*** Opening of Provided material ***
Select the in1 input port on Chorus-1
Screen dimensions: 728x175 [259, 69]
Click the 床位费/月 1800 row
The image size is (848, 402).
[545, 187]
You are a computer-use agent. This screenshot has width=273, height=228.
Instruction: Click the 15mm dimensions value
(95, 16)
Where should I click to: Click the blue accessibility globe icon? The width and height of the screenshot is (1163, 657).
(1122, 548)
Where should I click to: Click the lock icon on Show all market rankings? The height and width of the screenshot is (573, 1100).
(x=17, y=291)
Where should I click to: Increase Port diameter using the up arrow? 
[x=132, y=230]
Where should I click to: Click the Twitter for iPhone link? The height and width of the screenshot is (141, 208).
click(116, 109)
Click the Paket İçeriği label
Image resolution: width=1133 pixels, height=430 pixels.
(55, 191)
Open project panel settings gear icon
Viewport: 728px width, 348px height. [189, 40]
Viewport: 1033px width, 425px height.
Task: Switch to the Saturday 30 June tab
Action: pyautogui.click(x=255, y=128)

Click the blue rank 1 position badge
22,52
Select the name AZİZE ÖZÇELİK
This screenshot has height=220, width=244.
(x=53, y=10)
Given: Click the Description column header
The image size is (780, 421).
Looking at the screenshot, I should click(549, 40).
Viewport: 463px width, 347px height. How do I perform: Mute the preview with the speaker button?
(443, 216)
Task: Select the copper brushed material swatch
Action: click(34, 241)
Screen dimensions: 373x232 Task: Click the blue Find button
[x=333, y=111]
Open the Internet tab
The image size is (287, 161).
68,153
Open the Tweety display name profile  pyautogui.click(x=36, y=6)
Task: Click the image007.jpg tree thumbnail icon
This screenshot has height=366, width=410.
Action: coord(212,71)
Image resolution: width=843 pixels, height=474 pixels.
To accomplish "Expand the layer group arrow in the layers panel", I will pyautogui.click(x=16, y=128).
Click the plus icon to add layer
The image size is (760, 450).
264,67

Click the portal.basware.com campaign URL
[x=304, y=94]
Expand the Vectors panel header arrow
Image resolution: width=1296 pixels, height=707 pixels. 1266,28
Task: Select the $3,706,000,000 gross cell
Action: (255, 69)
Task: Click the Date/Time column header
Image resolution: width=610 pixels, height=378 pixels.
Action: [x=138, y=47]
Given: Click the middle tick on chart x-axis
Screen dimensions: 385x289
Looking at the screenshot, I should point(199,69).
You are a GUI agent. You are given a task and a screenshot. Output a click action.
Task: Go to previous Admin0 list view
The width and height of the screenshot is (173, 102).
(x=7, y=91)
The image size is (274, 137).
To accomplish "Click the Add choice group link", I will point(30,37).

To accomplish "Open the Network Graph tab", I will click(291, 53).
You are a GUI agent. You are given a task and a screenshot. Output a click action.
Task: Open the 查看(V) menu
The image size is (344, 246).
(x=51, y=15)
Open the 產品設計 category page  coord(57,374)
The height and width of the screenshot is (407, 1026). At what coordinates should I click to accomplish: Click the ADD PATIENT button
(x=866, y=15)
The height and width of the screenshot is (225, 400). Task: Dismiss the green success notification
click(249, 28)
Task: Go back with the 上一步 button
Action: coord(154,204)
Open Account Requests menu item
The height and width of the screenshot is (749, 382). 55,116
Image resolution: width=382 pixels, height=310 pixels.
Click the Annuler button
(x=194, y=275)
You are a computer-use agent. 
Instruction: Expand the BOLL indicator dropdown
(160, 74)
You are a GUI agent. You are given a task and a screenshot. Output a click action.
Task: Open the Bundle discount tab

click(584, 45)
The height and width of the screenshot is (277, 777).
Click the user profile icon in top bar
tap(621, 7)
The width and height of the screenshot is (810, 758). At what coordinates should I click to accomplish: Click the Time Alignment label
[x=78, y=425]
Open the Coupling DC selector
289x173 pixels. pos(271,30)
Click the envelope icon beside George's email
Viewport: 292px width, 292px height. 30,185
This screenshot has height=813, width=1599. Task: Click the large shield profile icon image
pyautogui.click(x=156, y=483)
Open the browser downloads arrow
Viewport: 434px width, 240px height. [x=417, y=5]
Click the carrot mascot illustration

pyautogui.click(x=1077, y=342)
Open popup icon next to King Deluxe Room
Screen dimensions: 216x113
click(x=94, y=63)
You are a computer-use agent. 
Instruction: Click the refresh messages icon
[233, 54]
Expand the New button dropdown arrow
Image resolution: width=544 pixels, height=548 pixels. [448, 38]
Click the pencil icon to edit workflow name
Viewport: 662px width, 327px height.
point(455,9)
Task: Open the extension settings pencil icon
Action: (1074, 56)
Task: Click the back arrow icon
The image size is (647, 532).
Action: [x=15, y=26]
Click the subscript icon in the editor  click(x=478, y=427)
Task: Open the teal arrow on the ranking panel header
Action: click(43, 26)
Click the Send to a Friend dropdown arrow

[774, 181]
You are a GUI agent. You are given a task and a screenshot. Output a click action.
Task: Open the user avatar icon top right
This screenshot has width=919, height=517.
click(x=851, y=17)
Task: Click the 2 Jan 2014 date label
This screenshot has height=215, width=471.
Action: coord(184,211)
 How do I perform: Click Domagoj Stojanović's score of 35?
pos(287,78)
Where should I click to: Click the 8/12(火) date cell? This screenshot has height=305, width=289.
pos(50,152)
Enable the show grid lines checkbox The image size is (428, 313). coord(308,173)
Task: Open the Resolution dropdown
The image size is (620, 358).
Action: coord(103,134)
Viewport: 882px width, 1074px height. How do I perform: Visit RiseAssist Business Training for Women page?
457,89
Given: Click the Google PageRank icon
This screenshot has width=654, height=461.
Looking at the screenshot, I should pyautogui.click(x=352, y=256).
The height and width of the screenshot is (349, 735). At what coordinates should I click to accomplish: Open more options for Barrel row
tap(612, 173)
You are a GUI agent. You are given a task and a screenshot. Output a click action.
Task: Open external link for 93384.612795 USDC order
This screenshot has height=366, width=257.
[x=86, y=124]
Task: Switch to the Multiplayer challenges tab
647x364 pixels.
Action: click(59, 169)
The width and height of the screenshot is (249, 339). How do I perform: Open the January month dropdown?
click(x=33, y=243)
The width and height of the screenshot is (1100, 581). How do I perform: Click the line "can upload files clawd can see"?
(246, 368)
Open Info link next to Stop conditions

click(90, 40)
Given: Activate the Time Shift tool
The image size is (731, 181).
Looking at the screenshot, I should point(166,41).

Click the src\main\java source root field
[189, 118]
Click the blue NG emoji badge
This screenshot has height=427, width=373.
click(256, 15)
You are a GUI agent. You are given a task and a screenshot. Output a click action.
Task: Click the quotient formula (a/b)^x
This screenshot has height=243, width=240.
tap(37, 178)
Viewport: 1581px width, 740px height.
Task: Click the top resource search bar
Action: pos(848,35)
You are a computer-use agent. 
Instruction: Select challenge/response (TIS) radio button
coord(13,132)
*** Close of Provided material ***
## What the exercise asks
From the listing above, return the lines starting at the one with "Select the name AZİZE ÖZÇELİK" and ending at the one with "Open the Tweety", both kept, exactly as they appear and nothing more.

## Exercise answer
Select the name AZİZE ÖZÇELİK
This screenshot has height=220, width=244.
(x=53, y=10)
Given: Click the Description column header
The image size is (780, 421).
Looking at the screenshot, I should click(549, 40).
Viewport: 463px width, 347px height. How do I perform: Mute the preview with the speaker button?
(443, 216)
Task: Select the copper brushed material swatch
Action: click(34, 241)
Screen dimensions: 373x232 Task: Click the blue Find button
[x=333, y=111]
Open the Internet tab
The image size is (287, 161).
68,153
Open the Tweety display name profile  pyautogui.click(x=36, y=6)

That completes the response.